Language technologies, including natural language processing (NLP) and machine translation, are a key aspect of artificial intelligence (AI) that allows computers to understand, interpret, and generate human language. These language technologies have a wide range of applications, such as language translation, text classification, and sentiment analysis. They can be used to improve communication between people who speak different languages, as well as to analyze and understand large amounts of text data. Overall, the development and advancement of AI and language technologies have the potential to greatly improve communication and understanding between people of different cultures and languages.

However not all languages are equally represented in the development of language technologies. Building language technologies for unpopular languages is a crucial but often overlooked aspect of artificial intelligence (AI) development because it can help to preserve and promote linguistic diversity and provide access to information and communication for speakers of these unpopular languages.

Low-resource languages, i.e., minority languages, indigenous languages/dialects, endangered languages etc., are in a perilous plight and on the verge of extinction. Efforts towards language revitalization are therefore high priority actions required to preserve and sustain the knowledge and assets held by communities within specific locales.

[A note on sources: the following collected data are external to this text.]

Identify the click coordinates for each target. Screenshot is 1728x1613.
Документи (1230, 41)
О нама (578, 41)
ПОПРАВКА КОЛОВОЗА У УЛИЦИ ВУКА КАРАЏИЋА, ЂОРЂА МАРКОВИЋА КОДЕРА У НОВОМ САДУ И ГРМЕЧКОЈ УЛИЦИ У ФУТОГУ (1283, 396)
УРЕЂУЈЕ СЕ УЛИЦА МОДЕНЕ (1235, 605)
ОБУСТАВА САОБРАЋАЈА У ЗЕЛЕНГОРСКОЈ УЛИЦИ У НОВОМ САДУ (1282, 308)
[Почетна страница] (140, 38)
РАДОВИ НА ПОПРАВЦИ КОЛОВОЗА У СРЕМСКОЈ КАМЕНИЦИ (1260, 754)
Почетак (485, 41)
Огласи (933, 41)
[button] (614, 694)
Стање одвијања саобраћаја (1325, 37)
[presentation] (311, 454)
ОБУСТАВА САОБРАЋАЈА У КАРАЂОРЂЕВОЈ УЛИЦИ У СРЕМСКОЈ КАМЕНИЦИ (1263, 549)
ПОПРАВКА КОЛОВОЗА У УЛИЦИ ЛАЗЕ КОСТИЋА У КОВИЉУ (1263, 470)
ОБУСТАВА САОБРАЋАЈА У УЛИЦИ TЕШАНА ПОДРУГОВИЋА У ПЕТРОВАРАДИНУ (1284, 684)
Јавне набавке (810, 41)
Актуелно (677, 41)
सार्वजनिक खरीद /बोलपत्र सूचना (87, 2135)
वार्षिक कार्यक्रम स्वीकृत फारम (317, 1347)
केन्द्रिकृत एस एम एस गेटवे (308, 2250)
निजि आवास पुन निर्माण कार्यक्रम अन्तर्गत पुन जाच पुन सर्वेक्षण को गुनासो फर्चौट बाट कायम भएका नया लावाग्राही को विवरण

This webinar, which features two experts in creating language technologies for unpopular languages, will address questions like “What is the current state of unpopular languages in artificial intelligence?”, “What are the challenges facing the inclusion of these languages?” and “What are some of the works done, both in industry and academia, to include the minority languages in technologies?”. The webinar is designed to include perspectives from both the research sector and the industrial sector.

Meet the Speakers

Sebastian Ruder is a research scientist at Google based in Berlin, Germany, working on natural language processing (NLP) for under-represented languages. Before that he was a research scientist at DeepMind. He completed his PhD in Natural Language Processing and Deep Learning at the Insight Research Centre for Data Analytics, while working as a research scientist at Dublin-based text analytics startup AYLIEN. Previously, he studied Computational Linguistics at the University of Heidelberg, Germany, and at Trinity College, Dublin. During his studies, he worked with Microsoft, IBM’s Extreme Blue, Google Summer of Code, and SAP, among others. He’s interested in transfer learning for NLP and making ML and NLP more accessible.

Felix Laumann is the CEO of NeuralSpace. NeuralSpace is a Software as a Service (SaaS) platform which offers developers a suite of APIs for Natural Language Processing (NLP) that you can use without having any Machine Learning (ML) or Data Science knowledge. Their primary goal is to democratize NLP and make sure any developer can create apps with advanced language processing in any language and not just English.

Meet the Hosts

Daria Yasafova, a master’s student in Mathematics in Data Science at the Technical University of Munich and a researcher in Artificial Intelligence (AI) and Machine learning. She is interested in life extension and the intersection of AI and healthcare.

Chris Emezue, a master’s student in Mathematics in Data Science at the Technical University of Munich and a researcher in Artificial Intelligence and Machine learning with a focus on languages (Natural Language Processing, NLP) and particularly on low-resource African languages. He is also a researcher at Mila – Quebec AI Institute and the founder of Lanfrica, where he works on accelerating the development of AI applications in African and underrepresented regions. He is an active member of Masakhane and SisonkeBiotik, where he focuses on natural language processing for low-resource African languages and machine learning for healthcare, respectively.